Cas9激活物的最佳用途之一是基因筛选。利用寡核苷酸文库合成,可轻松获得靶定人类基因组中每个基因的gRNA。在此之前,利用其他的DNA结合蛋白也曾获得类似的工具,如锌指(ZF)和TAL效应物(TALE)。与它们不同的是,Cas9可轻松改变所靶定的序列,你只需要准备一个新的gRNA,而不需要一个全新的蛋白。这让Cas9激活物更加经济。
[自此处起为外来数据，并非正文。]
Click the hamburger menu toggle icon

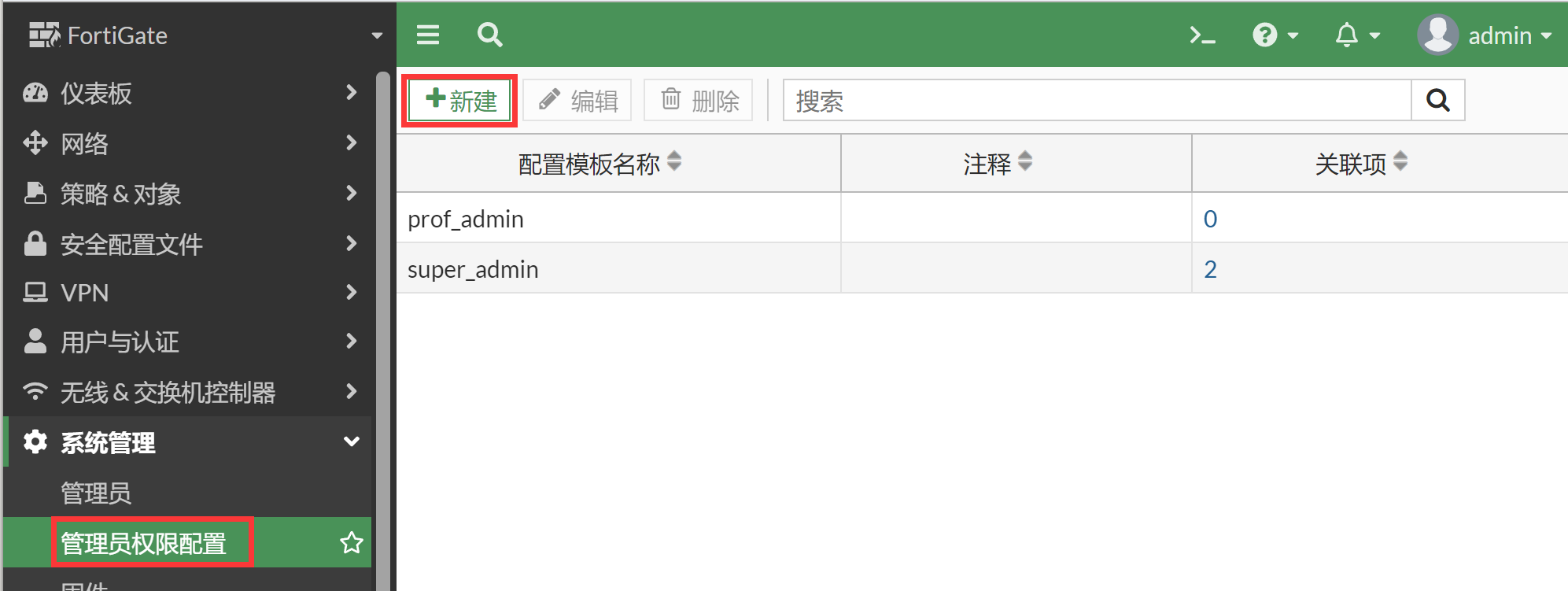[428, 35]
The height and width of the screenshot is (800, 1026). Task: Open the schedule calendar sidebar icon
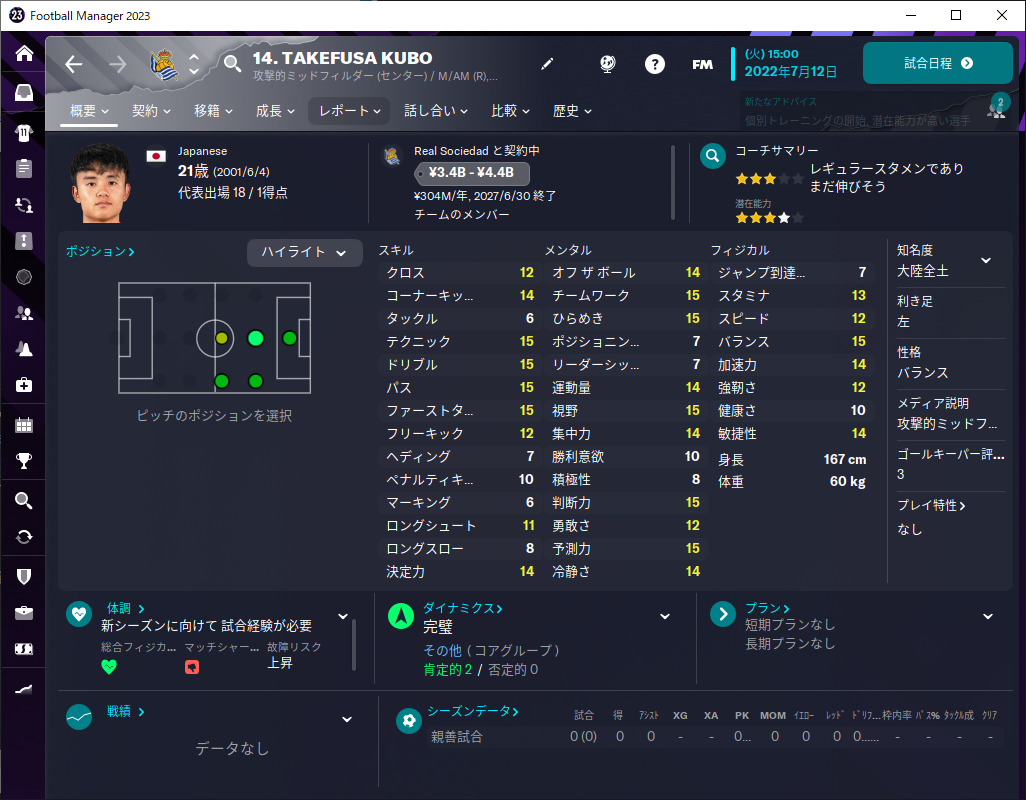pos(24,425)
你可能会说,cDNA文库的作用也差不多啊,它包含的质粒可以过表达特定细胞类型的编码序列。不过,与gRNA相比,这些文库难以构建和导入。此外,cDNA不能用于顺式调控的研究,也无法轻松导入特定基因的异构体,因为很多时候,特定细胞中的异构体是未知的。而Cas9激活物在天然背景下激活基因,能有效解决这些问题。

优点

缺点

Cas9激活物

·         容易导入

·         适合全基因组筛选

·         生成适当的基因异构体

·         可观察顺式调控

·         需要花时间来验证试剂

·         导入更多试剂

·         一些基因不容易激活

cDNA文库

·         常用方法

·         不大需要验证

·         市场上有现成的cDNA文库

·         使用较为困难

·         只能导入单个异构体

·         无法观察顺式调控

清醒认识

不过,你需要知道,尽管Cas9激活物是一种十分强大的工具,但未必适合每种应用。举个例子,如果你只想激活单个基因,那么Cas9激活物也许不是一个好的选择,因为有多个因素可能阻止你的基因被上调。比如,在天然条件下基因的表达量越高,利用Cas9可实现的激活就越少。你的基因可能已经达到激活的上限,那么Cas9也帮不了你。此外,激活实验往往需要大量的调整。对于你想要激活的每个基因,你需要准备3-4个向导RNA,因为它们的效果可能大相径庭。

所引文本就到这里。